The saga began in October when the Suns declined to pick up Bender’s fourth-year team option on his rookie-scale contract. It concluded Wednesday when reports surfaced pinning Bender to Euroleague powerhouse CSKA Moscow.
Coming off a championship in Europe’s top league, CSKA Moscow clearly coveted Bender, though they are reportedly leaving the possibility open for Bender to return to the NBA if a last-minute deal arises. The Suns no longer have room on their roster and the signing of Frank Kaminsky spelled the end of Bender’s tenure with the franchise that drafted him.
It’s not difficult to see why CSKA Moscow wanted Bender. He will be just 22 this upcoming season and finished the season strong. In 15 March games, Bender averaged five points, four rebounds and an assist on 50 percent shooting from the field and 36.4 percent shooting from deep as the starting power forward.
There was also a noticeable shift in his attitude. Anyone watching the Suns or covering them saw a more positive, confident, energetic Bender. He was a Chemist in the truest sense of the word, cheering from the bench and hooting and hollering after a few late-season victories.
It was too little too late. The skilled big man couldn’t cut it for the majority of his first three seasons, passing up open shots, refusing to play physically inside, and generally not enforcing his will enough on the game. By the time Igor Kokoskov was hired, Bender’s relationship with the team had already run its course, and Bender wasn’t in the rotation.
There’s an alternative timeline in which Bender spends his first season entirely in the G League, perhaps doesn’t play Summer League in 2017 (look at this roster for a throwback) or 2018, and develops more slowly. That wasn’t the way things were done in Phoenix during Bender’s time with the franchise. The team drafted unprepared young players and demanded they perform well immediately. Bender didn’t.
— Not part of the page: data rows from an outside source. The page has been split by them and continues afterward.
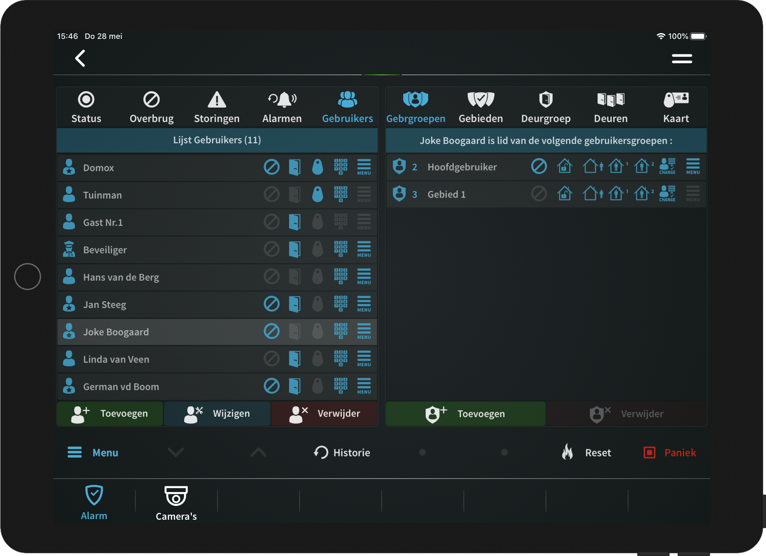Toggle the block icon for Joke Boogaard
766x556 pixels.
click(x=272, y=331)
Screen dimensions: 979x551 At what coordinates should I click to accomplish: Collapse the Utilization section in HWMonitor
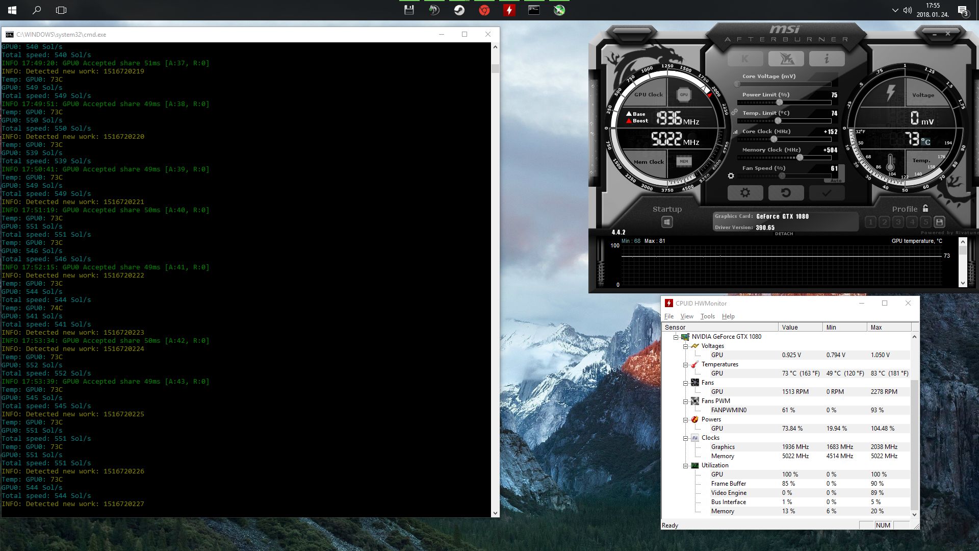(686, 466)
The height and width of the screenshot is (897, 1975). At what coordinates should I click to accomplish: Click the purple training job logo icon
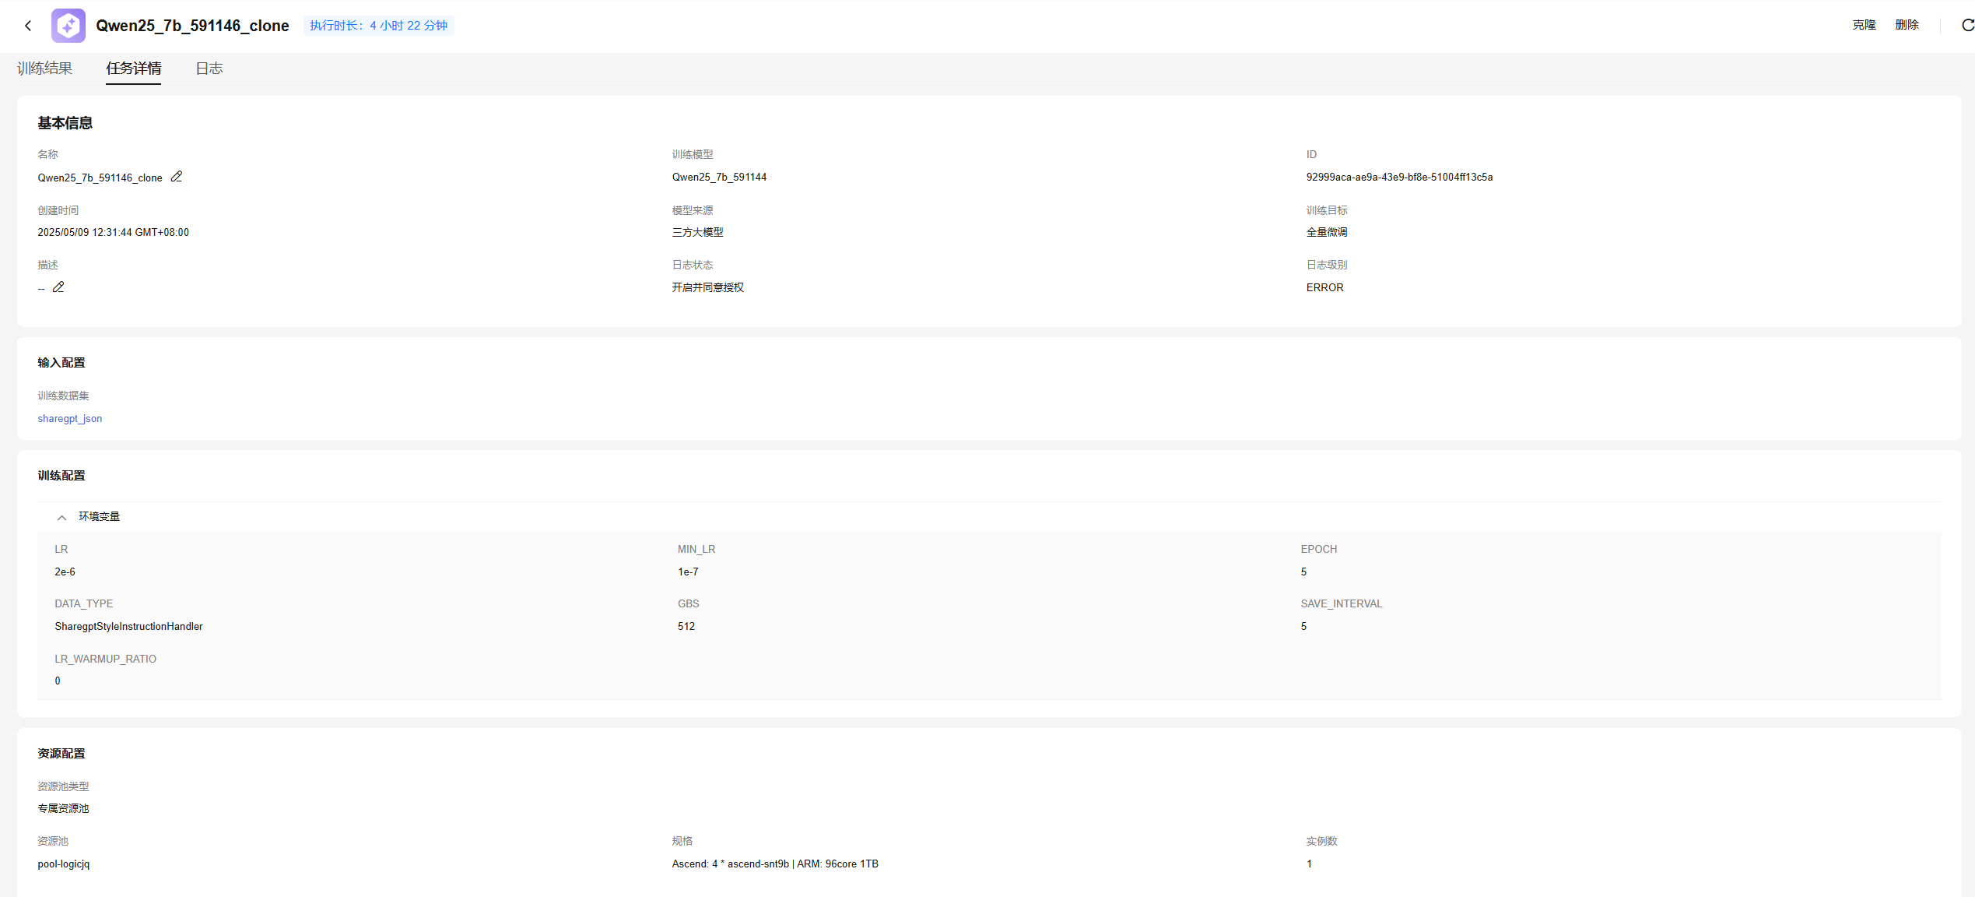(x=68, y=26)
Certainly, his skill set is ever more coveted in the NBA, meaning he will get plenty more opportunity to come back to the league if he plays well overseas. Any 7-footer who can shoot, pass and defend in space is going to get a look by NBA evaluators. And Bender will be a featured part of a good European team, meaning he’ll be in the spotlight more this season than he would have as an NBA team’s 15th man.